The consolidation of ODFA and OIFA has enabled the combined Authorities to take advantage of resource sharing and economies of scale which have reduced overall expenses and provided a consistent economic development strategy for the many lending programs. The Authorities' funds have in no way been commingled; only the administrative functions have been combined. The combined Authorities administer 97 loans which are obligations of the state with an outstanding principal of approximately $51.3 million. The OFA staff also provides administrative services for a portfolio of transactions with had an original balance of approximately $161 million. Economic development, job creation and retention, through the development of a true working relationship with the state's private sector financial institutions and the implementation of the new lending programs and greater efficiency in the administration of the united Authorities will be OFA's primary objectives for the future. The ODFA's board has implemented the Public Facilities Finance Program which will provide funds for communities with an emphasis on creating and retaining jobs. The infrastructure loan pool will make use of up to $32 million for the financing needs of communities. Upgraded utilities and other infrastructure creates direct assistance to those communities vying for new industry.

A study conducted by the University of Oklahoma Center for Economics and Management Research in FY-92 found that there was high awareness among Oklahoma's financial community of both ODFA and OIFA lending programs, however the depth of knowledge among respondents was not extensive. Increased knowledge depth will be the focus of a marketing effort in a state wide program that will bring in to play the state's private sector financial community, the Oklahoma Department of Commerce, State chamber of Commerce and Industry and the Oklahoma Bankers Association.

A brief synopsis of both OIFA and ODFA is followed by detailed operational information relating to OIFA.

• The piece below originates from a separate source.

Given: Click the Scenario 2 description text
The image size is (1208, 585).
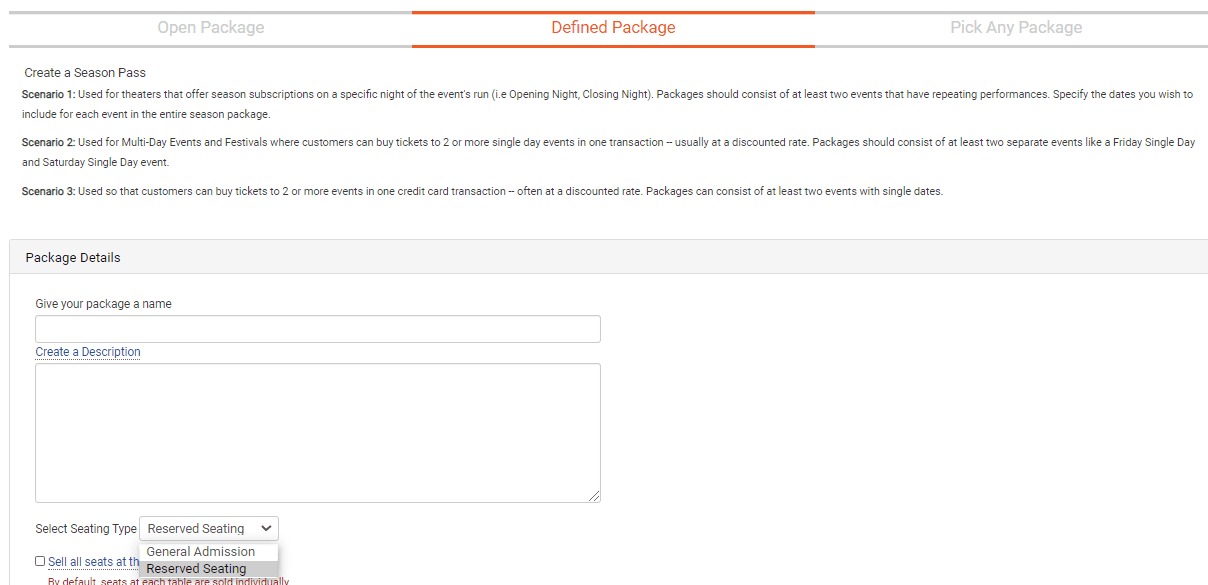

Oklahoma Industrial Finance Authority

Until 1986, the Oklahoma Industrial Finance Authority's primary role was that of a second mortgage financier. It had been created to fill the gap between what businesses needed and could actually borrow from lending institutions. In 1986, the constitution was amended by a vote of the people, and OIFA was set on a new course. Suddenly OIFA was no longer a secondary financier, but became a first mortgage primary lender. Businesses unable to find private financing came to OIFA for help and banks unable to satisfy the needs of their customers sought out the OIFA.

Instead of being able to lend only one third of the cost of establishing an industrial project, OIFA could lend two-thirds of the fixed assets cost. A dollar cap of two million dollars and one million dollars for first and second mortgage approved loans was set. The bond cap of $20 million was raised to $90 million.

The people of Oklahoma have never been called upon to spend tax dollars in support of the OIFA and through the full faith and credit of the people of Oklahoma, OIFA has been able to finance hundreds of businesses hiring thousands of employees.

Oklahoma Development Finance Authority

The OIFA provides funding for private ventures used to increase jobs in the state and for not-for-profit ventures, political subdivisions, governmental entities and agricultural producers. Many of the projects funded through the ODFA do have indirect or spillover effects in the evolution of a more highly educated and trained workforce.

During the 21-year history of the ODFA, two billion dollars have been made available to help meet capital needs of Oklahoma firms and farms, schools, hospitals and governmental entities. The two basic forms of lending utilized by ODFA are conduit and credit-enhancement financing. The Authority utilizes conduit financing to provide borrowers with lower cost financing, due to the Authority's standing as a public trust, without creating risk for ODFA itself. The Credit Enhancement program is a means by which the Authority provides guarantees for small companies, manufacturing facilities and communities in need of funds for expansion projects and infrastructure loans. "Credit Enhanced" financing carry a financial guarantee of the Credit Enhancement Reserve Fund (CERF). The fund assumes part or all of the risk of repayment of the credit enhanced notes or bonds.